Two minutes ago the bullet pierced my wife's breast, throwing her back against my chest.
Three hours ago UN forces broke through our flimsy perimeter barricades, staining our ivory, dusty yard with their filthy ridged boots.
Five weeks ago the world's most powerful nations voted to ban sales of moon acreage to individuals, nullifying the homestead my family lives on. "No one has the right to own any part of the moon--it is a universal resource that belongs to the earth," they said, because they wanted to own it, and if they can't, no one can. Even our Paraguayan homeland voted against us.
Eight months ago Time magazine reported on my wife's clean energy enterprise mining H3 by the sea of tranquility, alerting the whole world to how much earthlings stand to make monetizing the moon. They assumed she, too, did it for the cash. As if we didn't live in a two by six meter box. As if we didn't need oxygen.
Thirteen years ago my wife's dark eyes sparkled like our Guarani night sky as we squeezed into the tiny capsule atop our rocket to the moon. I could feel her heart throbbing against my chest as she whispered, "We're free now."

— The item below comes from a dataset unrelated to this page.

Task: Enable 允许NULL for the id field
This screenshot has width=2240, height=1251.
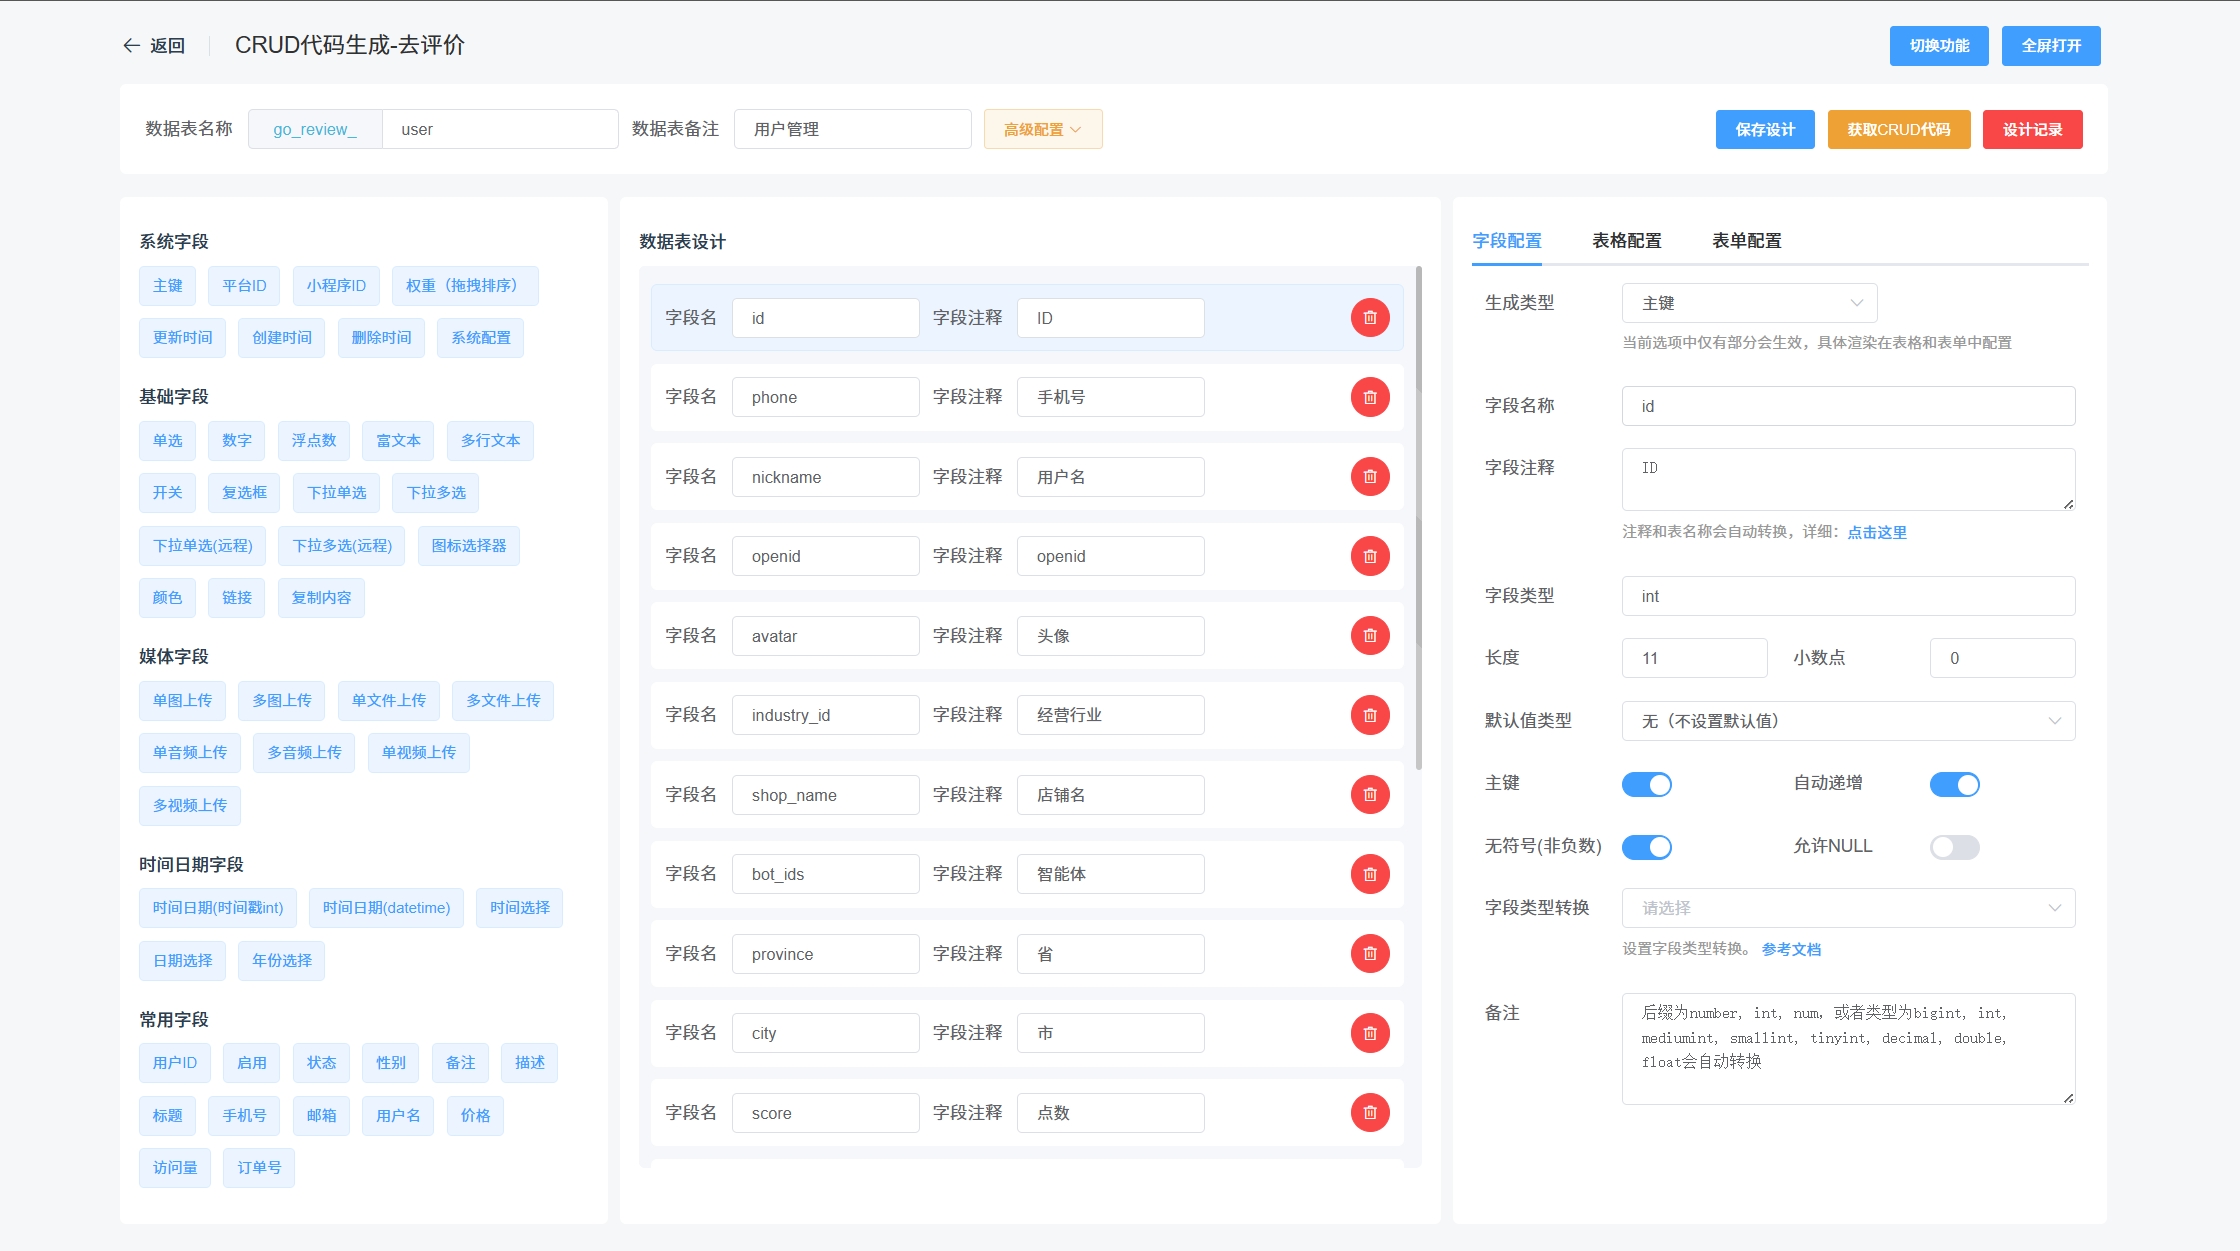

Twenty-one years ago I began selling everything we owned and working double shifts at the bio-tengineering firm in Asuncion to save up for a one-way ticket into space.
Thirty-four years ago my wife bought three acres on the moon, online, stumbling over her words in an almost singing voice as she sold me her manic dream of sustainable farming in a glass box. I didn't believe, at the time, that the world was wrong enough to warrant escapism like that, but I admitted that her fingertips--something in the slow, sweeping way they spread the Pop sci articles and smudged pubmed printouts on the hot floor around us--something in the way she fingered the vines sprawling across our cement patio promised me that if anyone could build a biosphere on the moon, she could. She'd just dropped out of high-school.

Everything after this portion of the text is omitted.